Re: Two bugs - Mailing list pgadmin-hackers

From Dave Page
Subject Re: Two bugs
Date
Msg-id 4614C300.1020508@postgresql.org
Whole thread Raw
In response to Two bugs  (Robins <tharakan@gmail.com>)
List pgadmin-hackers
Robins wrote:
> Hi all,
>
> Couldn't find these two bugs in the known bugs list so am posting here.
>
> Issue 1: When a view is changed (via SQL or any other source) and when
> one tries to 'View all' the View, the column headers are blank.
> Refreshing the 'Views' parent twice (one when this view disappears, and
> the second time when it reappears) solves the problem. Is it possible
> that (while the user clicks on 'View all') ... when pgadmin notices that
> a view has changed, it automatically refreshes the structure ?

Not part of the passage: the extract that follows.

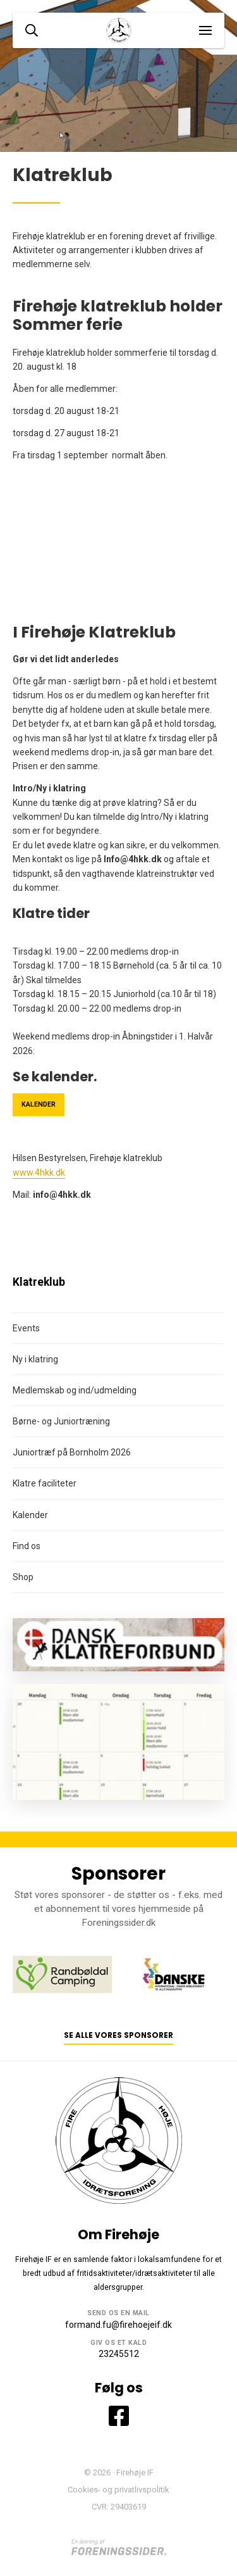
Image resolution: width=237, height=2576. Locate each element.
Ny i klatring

The view can't change what it returns though, as you'll get an error
from PostgreSQL like:

-- Executing query:
CREATE OR REPLACE VIEW bar_view AS
  SELECT 'a' AS cola, 'b' AS cola

ERROR: cannot change name of view column "col1"
SQL state: 42P16

The only way to do what you describe is to drop the view through SQL and
create a new one with the same name. That will always screw up pgAdmin
as it doesn't know you've done that unless you do it through the UI. The
only way round this would be to check for changes like this on every
action, but that would make pgAdmin unusable for users on slower network
connections as every time the tried to do anything (even select a
treeview node), one or more round trips to the server would be made.

The refresh twice thing is happening (I imagine) because you are
refreshing the view node itself, which vanishes because the original
view no longer exists. You then refresh the Views node which repopulates
all of the views under it, thus picking up the new one. In this
situation, just refresh the Views node.

> Issue 2: PgAdmin has repeatedly been oddly singling out a specific
> function ( lets name it a) in my database to be renamed into the last
> used function (lets name it b). That means, many times when PgAdmin
> crashes, and when I restart, instead of finding two functions.
> a(a_param1)
> b(b_param1, b_param2)
>
> Instead I find
>
> b(a_param1)
> b(b_param1, b_param2)
>
> (and of course function a is now disappeared). One perculiar thing is
> that although function b may vary depending on what i am working on
> while pgadmin crashes, function a is almost always the same !!

Well first off, pgAdmin should *not* be crashing so please describe what
you are doing when it does.

Secondly I honestly don't see any way in which pgAdmin would randomly
rename one of your functions - that would involve it generating and
executing an ALTER FUNCTION statement. Whilst I can imagine a bug that
causes a crash or odd error, I have a hard time believing there is one
that can randomly generate and execute perfectly valid SQL statements!

Are you sure you're not getting two dialogues mixed up? If not, please
describe exactly what you are doing.